Alright, so today I wanna share something kinda random I stumbled upon while messing around with some data stuff. The title? Well, it’s “what does mimis mean“. Yeah, I know, sounds like some kinda internet slang, right? But trust me, it got a little interesting.

It all started when I was trying to clean up a dataset, you know, the usual. I grabbed this data from some open source project, think it was related to a bunch of user feedback from an app, and there was this weird column filled with what looked like different units of measure or something. I’m sifting through it, deleting duplicates, filtering out the useless columns when bam! a bunch of rows flagged as “mimis”.

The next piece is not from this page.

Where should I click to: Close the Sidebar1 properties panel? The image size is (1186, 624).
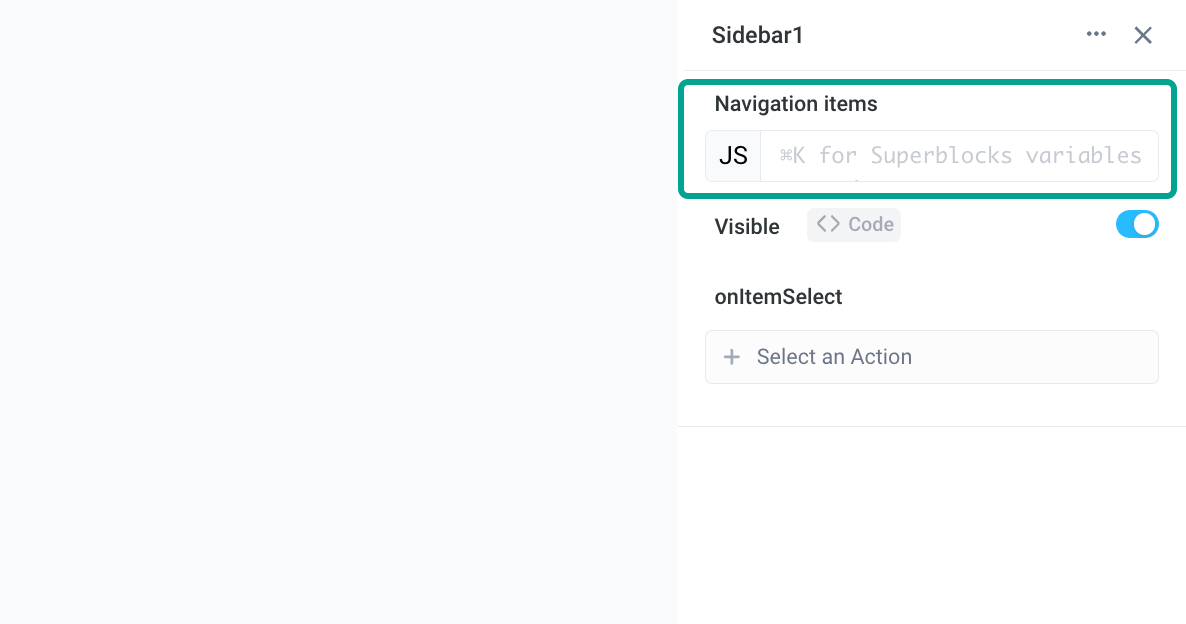[x=1142, y=34]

My first thought was, “Okay, somebody made a typo.” But there were way too many “mimis” for it to be a mistake. So, naturally, I did what any self-respecting data tinkerer would do. I Googled it. Now, the results were a bit all over the place, nothing that really jumped out and made sense for my use case.

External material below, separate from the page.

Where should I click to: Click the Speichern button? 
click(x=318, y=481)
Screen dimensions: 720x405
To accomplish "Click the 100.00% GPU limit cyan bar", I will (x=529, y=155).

I decided to dig deeper into the dataset itself. I started by grouping the rows by “mimis” and other values in that same column to see if there were any other units, and looked at associated values in other columns, like number of ratings, timestamp etc. At first, nothing. Nada. I then plotted a simple distribution of counts for each unique entry in the entire column and “mimis” had a lot of rows associated with it, more than entries like ‘seconds’, ‘minutes’, ‘hours’
So, thinking this might be time, I grabbed a subset of the rows where the value was “mimis” and looked at the other time related columns. Bingo! I noticed that the numbers attached to “mimis” were actually really small, and then it hit me. Could this be milliseconds?

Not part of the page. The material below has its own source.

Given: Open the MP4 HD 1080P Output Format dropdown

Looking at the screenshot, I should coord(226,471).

To test this, I wrote a quick little script to convert all the “mimis” values to seconds by dividing them by 1000, and then I checked the range of the new “seconds” column. It all seemed to line up perfectly with the other time-based data. Awesome!
Then, I replaced all instances of “mimis” with “milliseconds” in that particular column. The final step was to write some documentation to the data cleaning script so that whoever came after me would actually know what the heck I did.
Honestly, it was a pretty simple fix, but it goes to show that sometimes the most interesting problems come from the weirdest places. And hey, I learned something new along the way! Data cleaning: not always glamorous, but always an adventure.